Idalia continues to worry about her youngest son. He’s been in and out of the hospital, suffering with shortness of breath. It turns out to be connected with a condition that causes him to have too much blood, which makes it harder for his blood cells to get the oxygen they need. That’s at least how I understand it. The only solution so far has been for doctors to remove some his blood every few months.
This has, in fact, provided a small measure of relief, though only a temporary one. But neither Idalia nor her husband want her boy to continue the treatment. None of the explanations they’ve gotten from doctors has made sense to them. They see doctors taking blood from their boy without feeling as though he’s getting much better. And they just can’t imagine that it could be good for him to be losing so much blood. Her case manager, Titon, will need to continue talking with both Idalia and the boy’s father to figure out what to do next. He might need our nurse’s help as well.

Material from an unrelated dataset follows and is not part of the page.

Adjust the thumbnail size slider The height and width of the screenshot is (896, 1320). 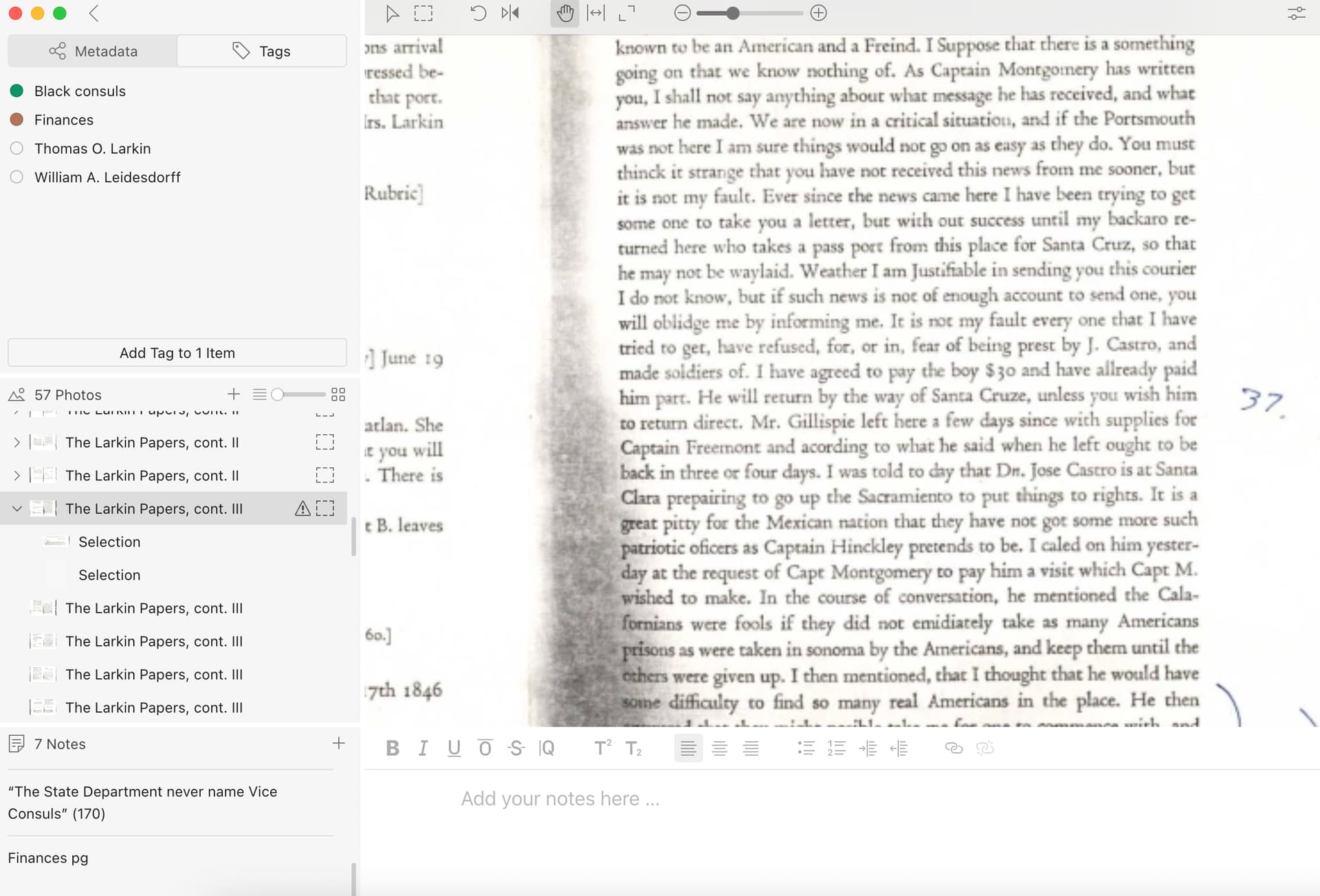(x=298, y=394)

Her next older boy has needed medical care as well. Titon helped Idalia get him to the hospital, after a doctor visiting a mobile clinic we organized for CLM members and their families told them they needed to take him. The boy has been scheduled for hernia surgery, but the operation won’t happen until December. It will be free of charge at the PIH University Hospital in Mirebalais, but the hospital’s capacity is limited, so operations that don’t seem urgent can end up getting put off for a long time.

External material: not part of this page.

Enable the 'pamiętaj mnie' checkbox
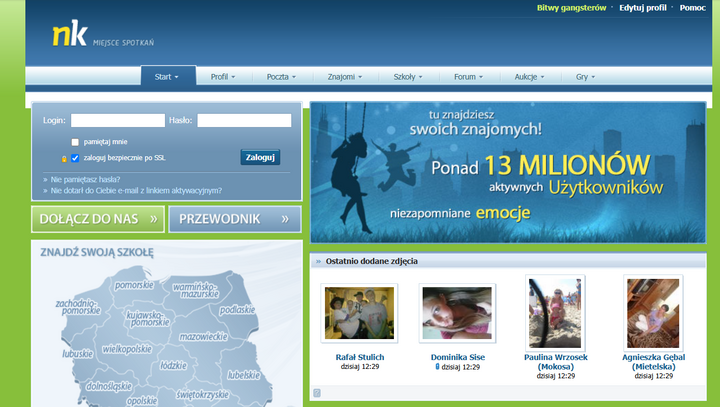Image resolution: width=720 pixels, height=407 pixels. click(x=75, y=142)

Idalia now has three goats: One of the two that we gave her died, but she and her case manager bought her another. That new goat had a kid, and it’s pregnant again. She’s worried about the second of her original two, however, because it has been mounted by a buck a couple of times without getting pregnant. She needs to trade it for another, but hasn’t gotten around to doing so yet.
She gave the goat that died and her pig, which also died, to Michel, a member of the local committee, to sell, and she’s worried because it has been months and she still hasn’t seen any of the money. The situation is delicate for her, because Michel is the same one who gave her access to a small piece of land to build her new home on. She and her husband had no land in Gwo Labou. She’s afraid to make him angry. She’ll need her case manager’s help to follow through.

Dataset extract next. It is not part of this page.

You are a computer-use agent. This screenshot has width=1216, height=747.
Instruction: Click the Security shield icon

She’d like to send her youngest boy to school this year. The older ones are probably too old to start. But she doesn’t see the money yet. The bean harvest she had built her hopes upon was weak, and with only three goats, she doesn’t feel as though she can sell one yet. So, the kid may have to wait another year.
Meanwhile, she already has her eyes on the future. She is very unhappy where she lives. She feels as though her neighbors only want her ill. “As soon as they see that you’ve begun to make progress, they start to hate you.” She no longer wants to return to Jinpaye, however. That’s the community her family fled before they settled in Gwo Labou. It is, if anything, even more remote than Gwo Labou, a long hike away from Gwo Labou up into the mountains that separate Savanette, in the Central Plateau, from Cornillon to the south.
Her plan now is to try to rent a room in Mirebalais. She feels that she will have less hostility to confront there, but she’ll have to figure out a business that will enable her to earn a living. And moving will present challenges as far as maintaining her farming and her livestock. She and her husband may have to figure out how they will split their time and their work.